Although funds leave an IRA custodian and return to a custodian, the terms “rollover” and “transfer” are not interchangeable. Learn more about custodian to custodian transfers.
What is a rollover?
A rollover is when a person requests a personal distribution from his or her account and then redeposits, or “rolls,” the money into a like tax environment account. Taxes and penalties can be avoided, if the distributed funds are deposited into a like account within 60 days from the date of distribution. The IRS allows one IRA rollover in any 12-month period – per person
, not per IRA. It’s important to remember the 12-month period begins on the date a person receives the IRA distribution - not on the date it is rolled back into an IRA.
Read more on IRA rollovers:
Funding Your IRA with a Rollover? Make Sure You’re on the Right Side of the IRS
IRS Clarified IRA Rollover Rule
What is a transfer?
A person can complete a transfer if he or she holds an IRA at another financial institution and would like to move to an Equity Trust account.
Transferring funds from one custodian to another is a nontaxable event – providing the account types are the same tax environment.
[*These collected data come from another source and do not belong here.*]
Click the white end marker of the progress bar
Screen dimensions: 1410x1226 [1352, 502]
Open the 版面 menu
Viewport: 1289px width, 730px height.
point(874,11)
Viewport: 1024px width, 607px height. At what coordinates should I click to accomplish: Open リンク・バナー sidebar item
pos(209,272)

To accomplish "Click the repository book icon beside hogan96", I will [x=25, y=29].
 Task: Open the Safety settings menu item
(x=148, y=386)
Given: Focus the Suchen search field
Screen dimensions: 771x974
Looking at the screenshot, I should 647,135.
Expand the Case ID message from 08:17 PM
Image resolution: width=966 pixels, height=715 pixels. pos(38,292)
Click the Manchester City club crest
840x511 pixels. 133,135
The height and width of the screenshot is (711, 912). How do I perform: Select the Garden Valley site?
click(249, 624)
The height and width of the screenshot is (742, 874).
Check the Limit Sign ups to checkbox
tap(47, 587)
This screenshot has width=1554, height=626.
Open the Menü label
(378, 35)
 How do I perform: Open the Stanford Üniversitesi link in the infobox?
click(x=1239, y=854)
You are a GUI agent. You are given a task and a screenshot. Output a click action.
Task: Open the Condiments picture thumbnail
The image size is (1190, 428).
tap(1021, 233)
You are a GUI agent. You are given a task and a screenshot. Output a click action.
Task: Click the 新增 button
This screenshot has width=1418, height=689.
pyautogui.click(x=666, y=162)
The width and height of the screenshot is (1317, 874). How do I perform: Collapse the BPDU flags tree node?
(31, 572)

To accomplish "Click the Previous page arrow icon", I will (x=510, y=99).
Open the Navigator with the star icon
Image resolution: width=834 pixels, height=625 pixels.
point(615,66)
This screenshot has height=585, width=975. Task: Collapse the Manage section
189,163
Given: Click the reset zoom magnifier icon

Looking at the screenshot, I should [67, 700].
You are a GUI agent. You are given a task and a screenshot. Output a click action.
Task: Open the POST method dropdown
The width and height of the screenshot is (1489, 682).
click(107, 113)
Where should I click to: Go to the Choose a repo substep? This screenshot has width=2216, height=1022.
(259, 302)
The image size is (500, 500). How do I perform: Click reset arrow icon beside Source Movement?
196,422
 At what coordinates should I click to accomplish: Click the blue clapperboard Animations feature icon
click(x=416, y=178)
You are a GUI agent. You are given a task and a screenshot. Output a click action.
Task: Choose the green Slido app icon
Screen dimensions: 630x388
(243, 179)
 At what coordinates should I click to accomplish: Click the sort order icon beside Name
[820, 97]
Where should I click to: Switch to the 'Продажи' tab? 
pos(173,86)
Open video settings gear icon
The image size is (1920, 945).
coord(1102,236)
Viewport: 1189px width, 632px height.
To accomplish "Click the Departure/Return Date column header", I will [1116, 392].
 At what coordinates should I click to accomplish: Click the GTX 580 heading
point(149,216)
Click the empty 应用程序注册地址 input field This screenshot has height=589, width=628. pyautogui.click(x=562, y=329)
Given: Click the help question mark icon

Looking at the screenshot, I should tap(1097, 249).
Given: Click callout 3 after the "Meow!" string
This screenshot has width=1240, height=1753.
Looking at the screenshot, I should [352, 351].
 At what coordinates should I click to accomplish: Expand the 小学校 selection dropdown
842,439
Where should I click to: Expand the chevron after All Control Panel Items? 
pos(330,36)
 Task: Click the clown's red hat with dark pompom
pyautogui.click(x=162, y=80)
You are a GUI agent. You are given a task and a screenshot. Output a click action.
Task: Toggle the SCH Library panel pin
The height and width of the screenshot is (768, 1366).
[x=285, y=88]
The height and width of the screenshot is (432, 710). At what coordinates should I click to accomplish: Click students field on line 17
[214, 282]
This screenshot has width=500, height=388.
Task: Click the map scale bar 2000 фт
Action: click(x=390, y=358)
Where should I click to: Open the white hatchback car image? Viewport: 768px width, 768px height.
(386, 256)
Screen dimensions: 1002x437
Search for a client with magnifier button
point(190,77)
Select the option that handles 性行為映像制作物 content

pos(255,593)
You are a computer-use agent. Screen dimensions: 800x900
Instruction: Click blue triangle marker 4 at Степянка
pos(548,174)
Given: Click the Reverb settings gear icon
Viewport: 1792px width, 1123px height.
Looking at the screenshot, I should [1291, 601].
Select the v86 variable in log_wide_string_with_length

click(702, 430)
This is often described as “transferring like to like.” It’s not a reportable event when someone moves funds from one custodian to another, without ever taking personal ownership of the funds.
Unlike rollovers, the IRS does not limit the number of custodian to custodian transfers a person can do within any particular time frame – nor does it a set time period the transfer must be completed. Cash and assets, in-kind, can be moved through a transfer. The account holder can transfer all or only part of the holdings in a timing that works best for his or her goals.